Mas o que mais interessa ao público apaixonado ou curioso sobre a trajetória de um dos maiores mitos da arte da música é a Callas dos palcos, em cena aberta, no domínio ou sob o domínio das grandes personagens, quase todas heroínas trágicas, do universo das luxuosas encenações operísticas. Intérprete da obra dos eternos mestres, como Verdi, Rossini, Donizetti, Bellini, Bizet, Puccini, Wagner, onde foi Norma, Violetta, Aida, Carmen, Tosca, Anna Bolena, Isolda, Lady Macbeth e tantas outras. Somos brindados pelo resgate de alguns dos trechos mais relevantes da magia da presença cênica e da voz incomparavel, única, de quem foi reconhecida como a maior cantora lírica de todos os tempos. O talento, carisma, magnetismo, perfeccionismo e o glamour de Callas impressionam os que a conhecem ou a desconhecem. De temperamento muitas vezes irrascível, ficou famosa sua briga com o diretor do teatro Metropolitan Opera House, na Broadway, do qual ficou afastada durante anos. Foi estrela de grandes diretores, como Visconti, na montagem de La Traviata, Zeffirelli na montagem de Tosca e Pasolini, de quem foi Medea no cinema, cujas cenas de filmagens o documentário nos mostra.
Com a traumática separação de seu amado Aristo, como o chamava, com quem viveu de 1960 a 1968, mostrou-se seriamente abalada, decidindo abandonar a carreira, já consagrada. Seguiu ainda com algumas apresentações esparsas, a última em 1974.
Maria Callas passou a viver isolada, reclusa, já com fragil saúde, em seu apartamento em Paris. Lá, entre suas gravações, suas memórias e seus fantasmas, seguiu acreditando em uma volta triunfal aos palcos, o que não mais aconteceu.
Nos deixou aos 53 anos, em 1977, devido a um ataque cardíaco, suas cinzas jogadas no Mar Egeu.

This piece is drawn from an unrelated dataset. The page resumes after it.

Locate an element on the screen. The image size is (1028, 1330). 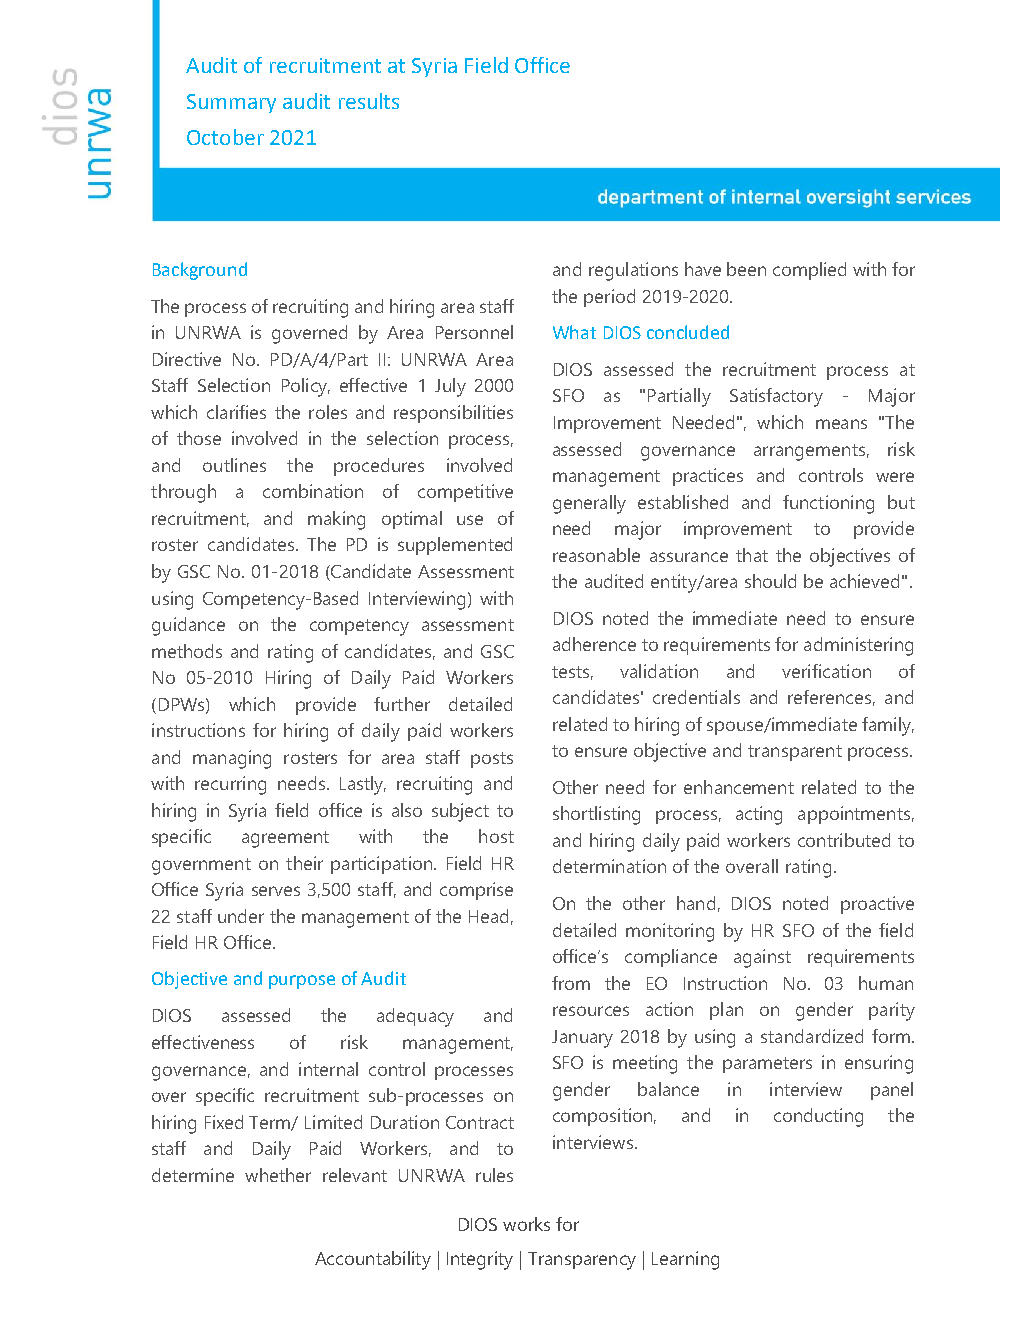
combination is located at coordinates (313, 491).
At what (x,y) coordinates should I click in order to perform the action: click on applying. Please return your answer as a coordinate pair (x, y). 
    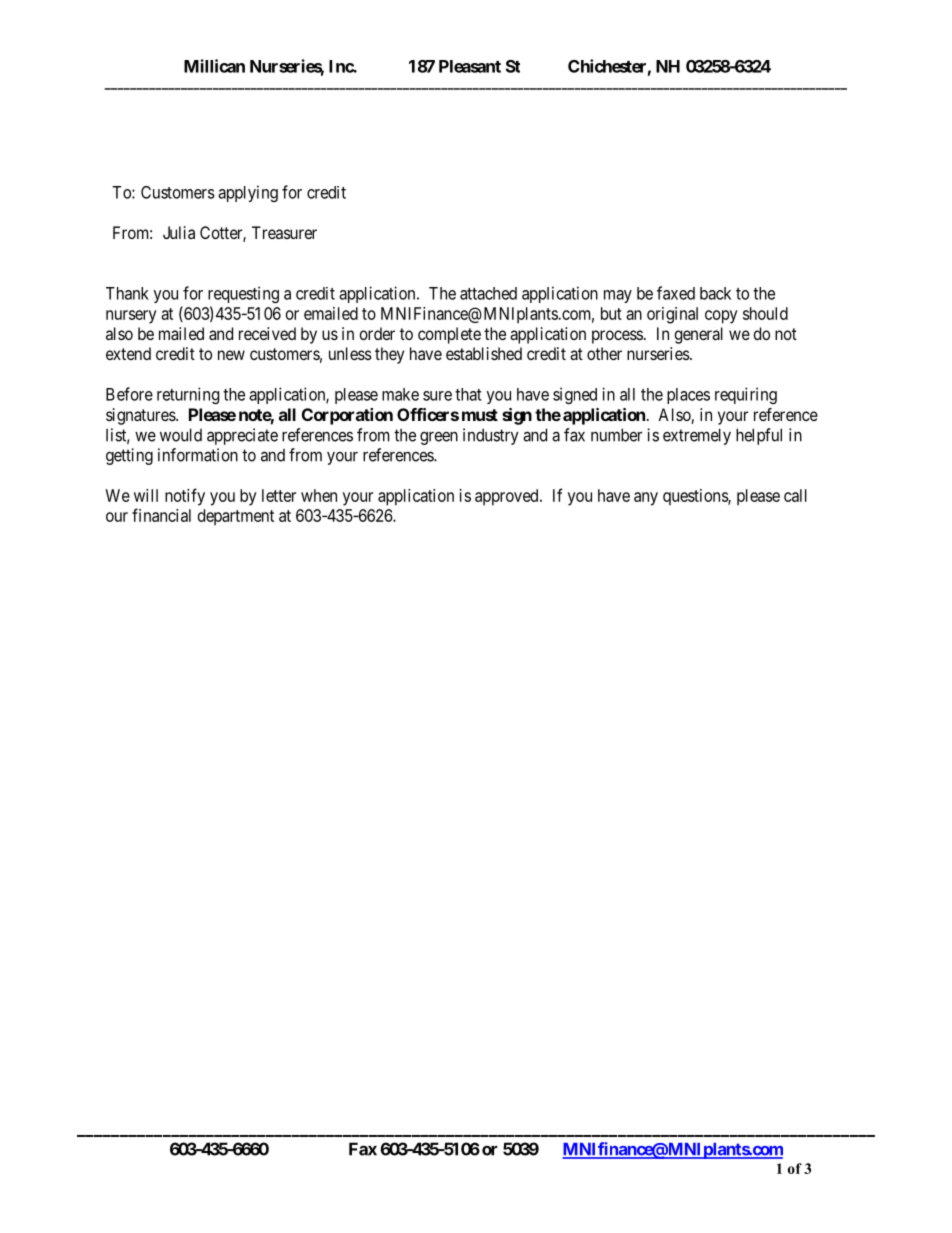
    Looking at the image, I should click on (248, 193).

Para muitos a maior artista do século XX, o filme de Tom Volf tenta nos devolvê-la viva em todo seu esplendor. "Destino é destino, e não tem saída", frase da artista, dita em uma de suas entrevistas no filme, pode ser que explique a saída tão cedo da vida daquela que existiu, segundo suas próprias palavras, na duplicidade e na dualidade, no conflito e na síntese, das duas personas, Maria e Callas. Que foram, afinal, como essência e resultado, alma e música, uma a expressão da outra.
Ouvir Callas é convite que se renova, suas récitas estão para sempre impressas no sentimento de seus admiradores, ao redor do mundo.
Vale escolher uma. Como sugestão, de Giuseppe Verdi, La forza del destino.